She's Everything
- Aishwarya Pai
- Jul 23, 2023
- 4 min read
It has been a good minute since I could center myself enough to sit and write. At one point I had what seemed like the worst week of my life (it wasn't) and took a walk by the bay just to breathe. Telling myself to breathe, it’s as much mine as it is anyone’s right to breathe. And ran right into a shoot – yes, a video shoot set. A local film company wanted to get a sunset shot of a crowd coming together singing, I was handed lyrics on a sheet and told to join and pretend there is no camera (did NOT do a good job at that). It was a good high, a bunch of 100-200 strangers just coming together to sing in chorus.
I am strong.
I am different.
Unique in every way.
I won’t lie, this cheesy Hallmark movie-ish experience did make me feel a bit better – better than eating junk food and drinking expensive coffees did.

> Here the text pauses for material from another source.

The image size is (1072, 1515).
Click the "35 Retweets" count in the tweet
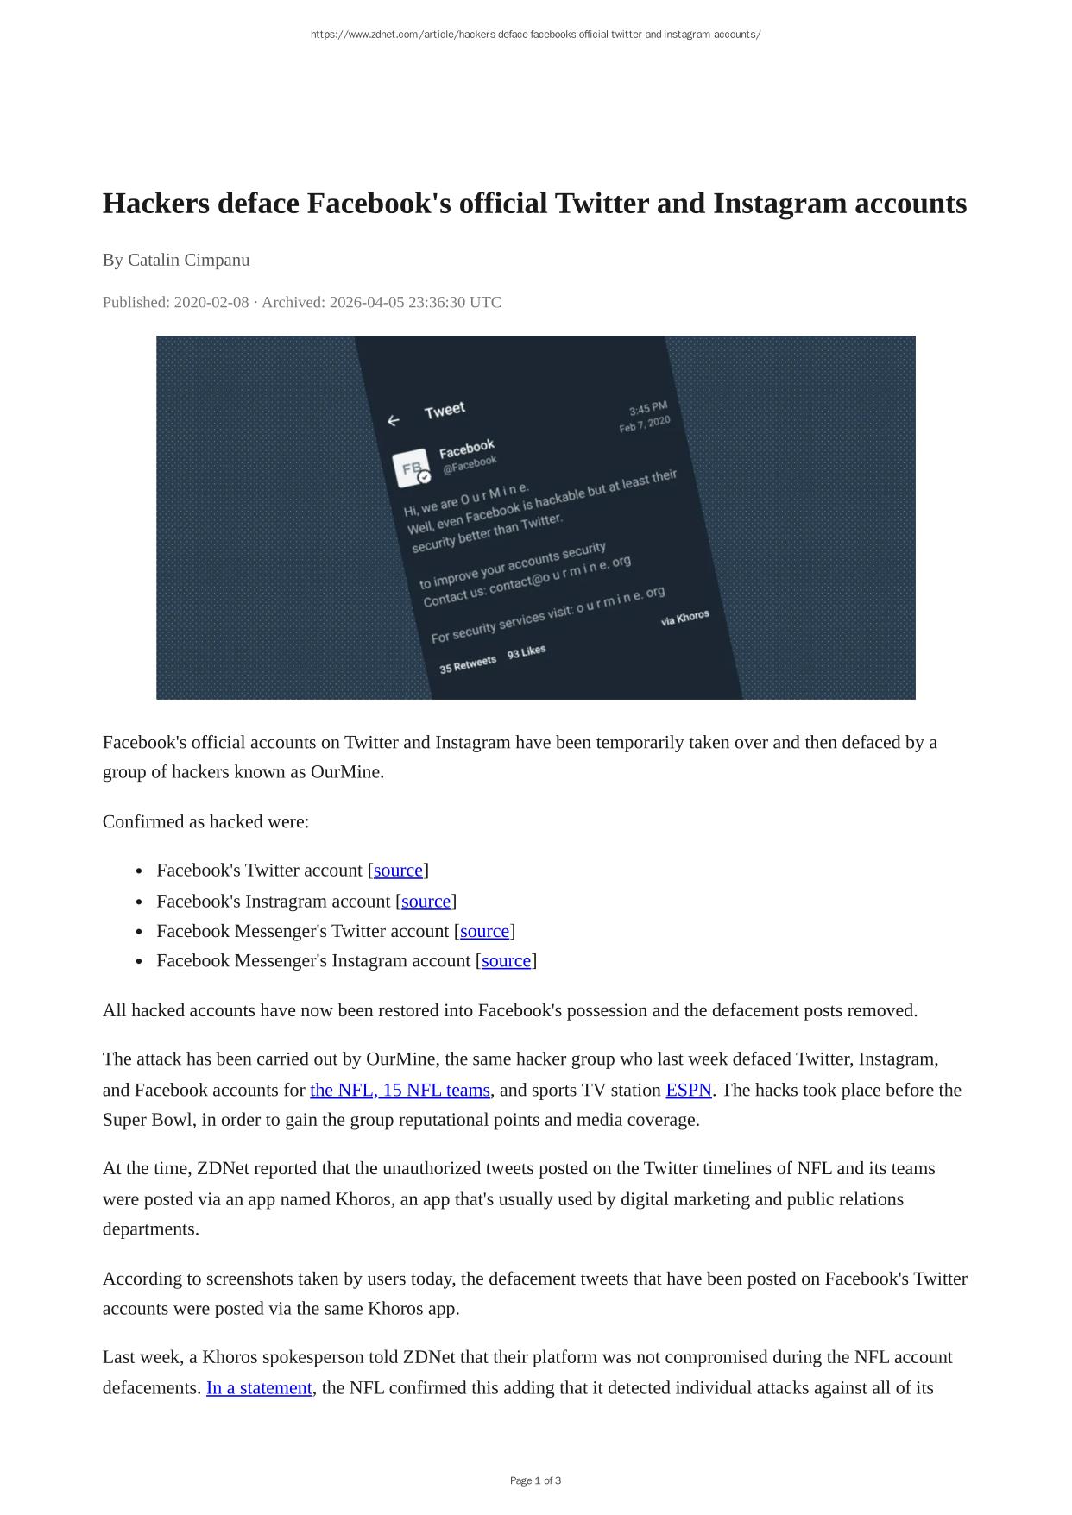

Just like that, the weeks changed, problems that seemed unsurmountable were put behind. Most of my friends, in my age group, are on the same boat, just in different seas – if that makes sense. It seems all my friends in Bangalore are going to Cubbon Park to read books on the weekend, all my friends in Mumbai are going to Marine Drive to soak the Bombay charm. And where do I go? Unfortunately, my tribe here for these few months has flown back to India, having successfully completed their research internship (not because I drove them away, that only happened to my music teachers). My mother and sister are very secure in spending time by themselves; they can do it for hours, weeks, decades even. I tried my best to explore a few places myself and learnt that I have an overpowering need to comment and that requires other people to share that experience with me.

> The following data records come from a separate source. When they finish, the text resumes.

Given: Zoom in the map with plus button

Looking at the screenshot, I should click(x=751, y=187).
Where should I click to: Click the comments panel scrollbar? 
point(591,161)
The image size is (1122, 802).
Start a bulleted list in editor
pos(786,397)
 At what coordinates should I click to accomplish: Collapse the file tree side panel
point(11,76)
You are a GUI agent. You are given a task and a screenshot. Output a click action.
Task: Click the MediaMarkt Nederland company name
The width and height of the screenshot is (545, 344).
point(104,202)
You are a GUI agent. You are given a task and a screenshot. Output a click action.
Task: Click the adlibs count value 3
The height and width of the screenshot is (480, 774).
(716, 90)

Of course, I am grateful for having my own home, my own little safe space to crash into after long workdays. I enjoy the solace when I need it, but more often than not I don’t. It made me wonder how our grandparents do it, living by themselves, stuck within a room due to their poor health. Just watching the day and world go by outside their doors and windows; they were probably active, productive, and centre of the house at one point in time – and now they are just a presence. It scares me, how will I survive that? What will I have achieved by then? “You are too young, just make some dough for now” says my father’s friend whose lovely family I visited. His daughters are still in school and watching them bicker made me miss my own life of shelter; of having parents who decided everything for me, where I just had to wake up and show up. It’s strange to be looking forward and backward at the same time – gives you a headache, if you think too much.

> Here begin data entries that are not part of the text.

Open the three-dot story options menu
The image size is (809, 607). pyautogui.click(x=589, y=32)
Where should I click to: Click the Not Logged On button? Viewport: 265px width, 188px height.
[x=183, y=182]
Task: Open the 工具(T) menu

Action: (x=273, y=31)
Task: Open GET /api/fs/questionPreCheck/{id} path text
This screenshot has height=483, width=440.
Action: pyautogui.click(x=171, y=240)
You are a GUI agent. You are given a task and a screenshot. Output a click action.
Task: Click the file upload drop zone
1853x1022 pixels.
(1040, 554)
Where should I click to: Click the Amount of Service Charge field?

When we were young, my sister and I used to plan our Barbie doll purchases. Our parents pampered us with opportunities, love and support – but we were not handed toys at whim. It cost about Rs. 500 in those days for one doll, not a small sum, and had to be strategically planned across both our birthdays so that we made the most of new releases. Sitting down under the tamarind tree in our grandmother’s farm and making this game-plan before the school year started was one of the few times my sister and I got along. So, when the Barbie movie released, I was excited. It carried a lot of nostalgia with it. It was from Greta Gerwig, so I knew it would be empowering. No spoilers, but that was all it was unfortunately.
Maybe I expect too much? I was recently told by a colleague that she has also become like me, very “word that rhymes with banal” about the detailing and formatting of her emails. It took me a second to process what sounded like a compliment; well, I was not known as the fun senior head girl or fun coordinator anyway. I remember doing a survey in one MBA class and coming up with “benevolent autocrat” as my leadership style. I don’t really think it’s a good trait, but hey, it gets stuff done. Benevolent autocrat describes exactly a math teacher I had in school, he was so good he didn’t fake teach during school inspections. He was strict, terrifying – and yet he would explain sums as many times as it took every kid in the class to get it. I wonder how he is doing; some silly rule of schoolteachers not being allowed to take private tuitions meant he left his job – a job he was amazing at, only because he wanted to earn some income over what must have been measly schoolteacher pay.
Karma doesn’t seem too visible sometimes, does it? Once in 12th grade, our school needed a new Business Studies teacher, and a young lady came to take a mock class. She was decent enough; she was trying her best even though her English wasn’t polished. When the usual teacher came in to get our feedback, the whole class was okay – except for this group of girls who mocked her teaching and her accent, and said “she never ever could do this, you are putting our education at risk”. Maybe they didn’t know she had already rented a place near our school to move her husband and child, she probably was the main earner trying desperately to get a stable job. Somehow, I never can wrap my head around disrespecting a teacher, however bad they may be (of course I don’t mean the criminal ones). She didn’t get the job; I sometimes wonder what became of her too. And I definitely wonder how far in life those girls would get.
Anyway, with claustrophobia and Karma as the topics of discussion today, I have an upcoming 18-hour flight to NYC. I am excited, my friends and colleagues are even more excited. I will probably, no definitely, be as touristy as one can get – living and breathing every movie and TV show I have loved. My parents think I see the world with rose-tinted glasses anyway, maybe I’ll be proven right for once. I hope.